No one has gone so far to say on the record that the company was unhappy with the job the Samwers did running international operations, rather the official line is that it was a long-planned transition to be implemented when the Samwers left the company. But the impression I’ve gotten from talking to people inside and close to the company is that this is most definitely a good thing.

Indeed, the Samwers have had a mixed record with Groupon’s international operations. Some countries have gone well, some have had early hiccups but are doing better now, and some don’t seem to be going well at all. In many markets Groupon is a solid number two player at best. In Brazil, for instance, Peixe Urbano does better than Groupon; in several of European markets a consortium owned by angel investor Klaus Hommels beats Groupon, and in China a company called Lashou just dominates.

One of Lashou’s investors, GSR Ventures told me several weeks ago he estimates Groupon does just one-tenth of Lashou’s volume in China. “The nature of the business is it’s quite easy to tell how things are going,” GSR’s Richard Lim says. “You just have someone go look at the site and see how many deals they have and how much they are discounting each deal.” Groupon tried to buy Lashou for hundreds of millions of dollars months ago, only to be rebuffed. It has since raised more than $100 million at a $1 billion pre-money valuation, GSR says. Like Groupon, it’s growing insanely fast, eyeing its own high dollar IPO in the future.

No matter what Groupon’s management changes say about how things have gone in the past, the fact that Groupon’s management team is taking a more central role in running what’s been a runaway cash-spending train is no doubt good news for potential investors.
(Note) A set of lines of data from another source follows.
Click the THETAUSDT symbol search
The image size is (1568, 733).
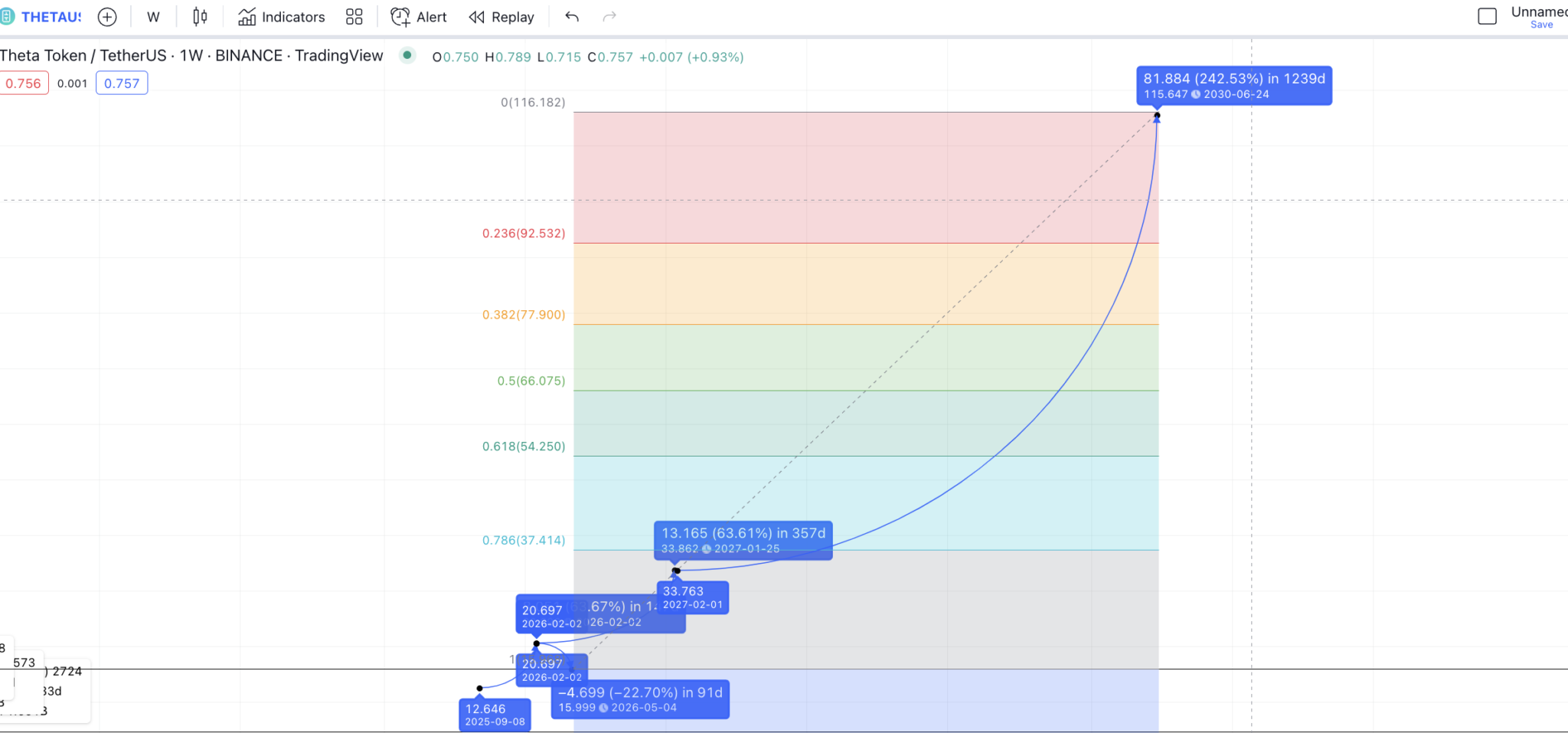coord(41,17)
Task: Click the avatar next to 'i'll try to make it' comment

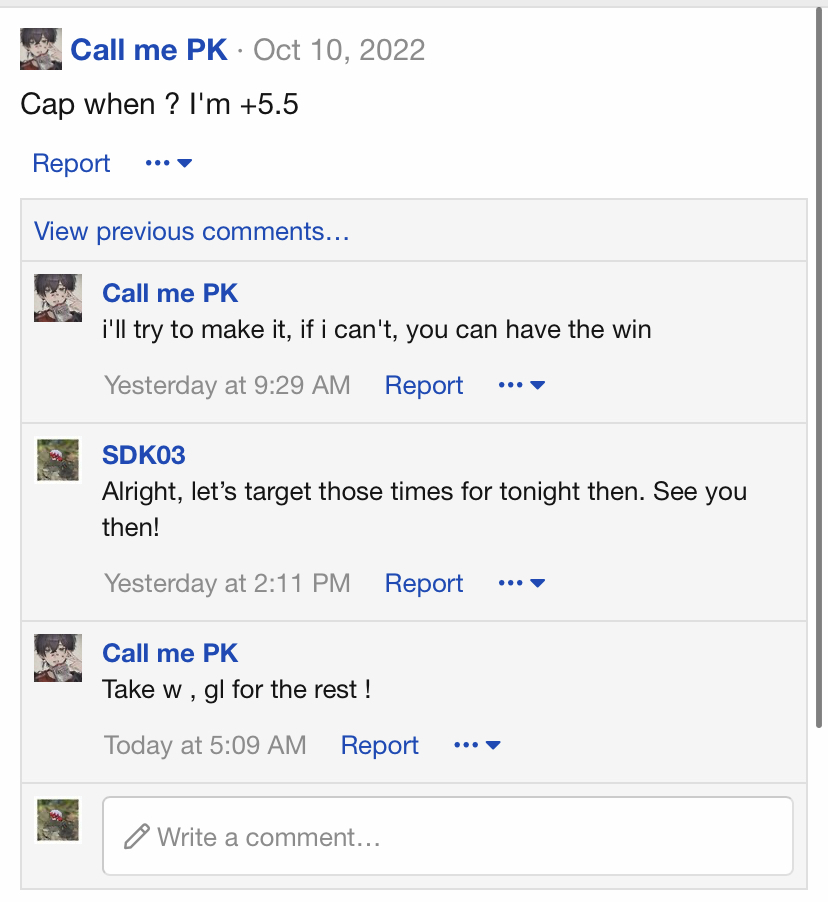Action: pos(58,298)
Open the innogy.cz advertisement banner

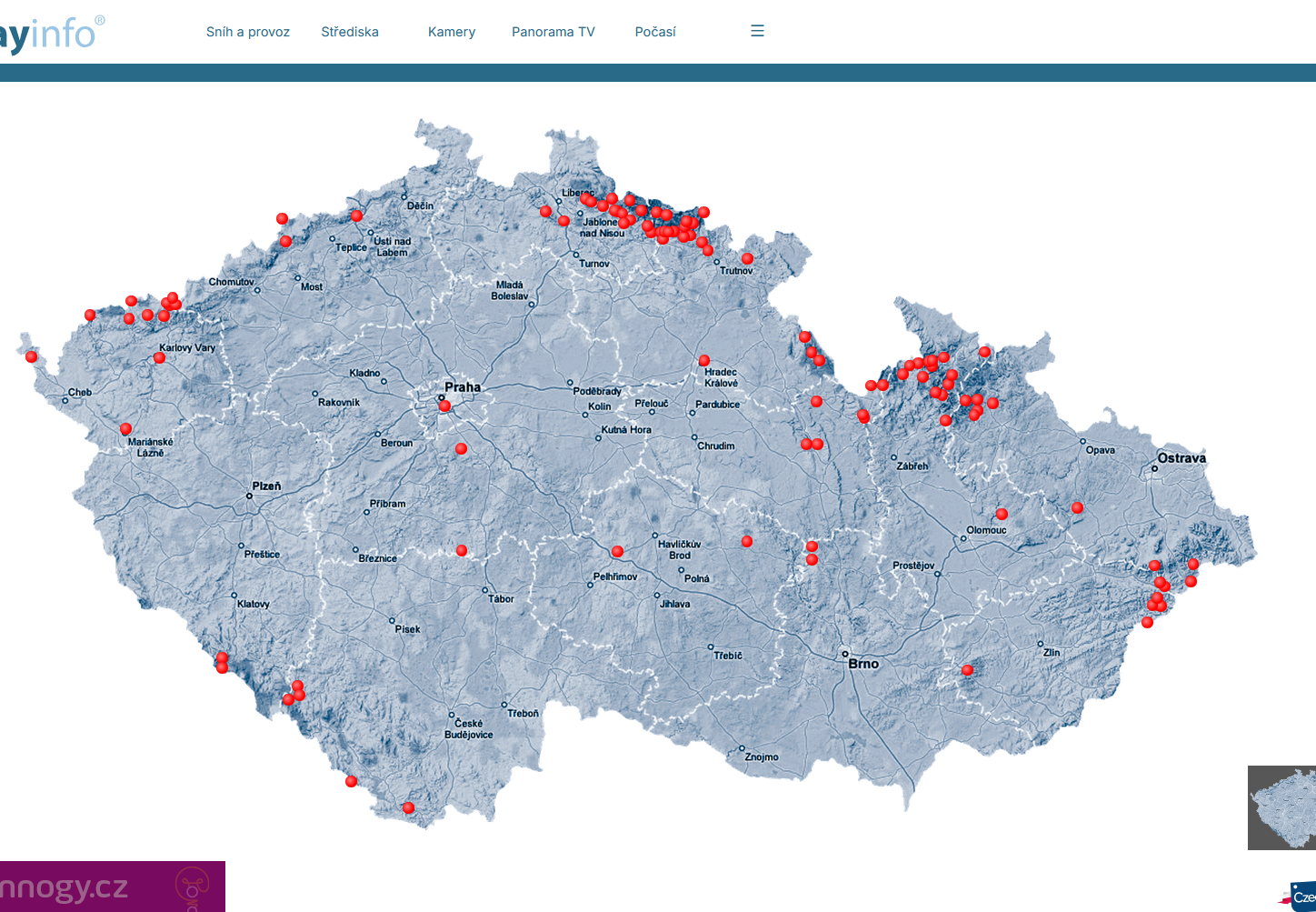111,887

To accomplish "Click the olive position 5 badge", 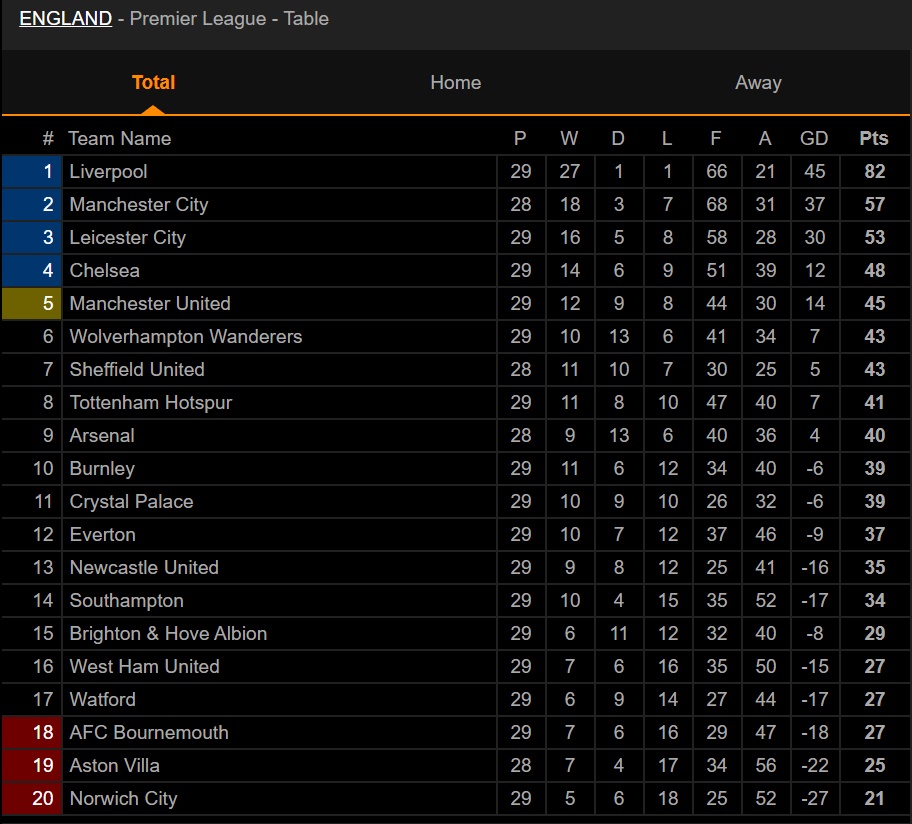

It’s hard to imagine there won’t be some changes and new discipline instiled. Maybe Groupon will pull back; maybe it’ll get more aggressive. But I’m betting from now on Mason will have a better idea what’s actually going on in one of the biggest markets in the world.

I can only hope for a future where someone at the company is able to answer basic questions about the company’s biggest cost center. After all, investors probably won’t be quite as forgiving as the press.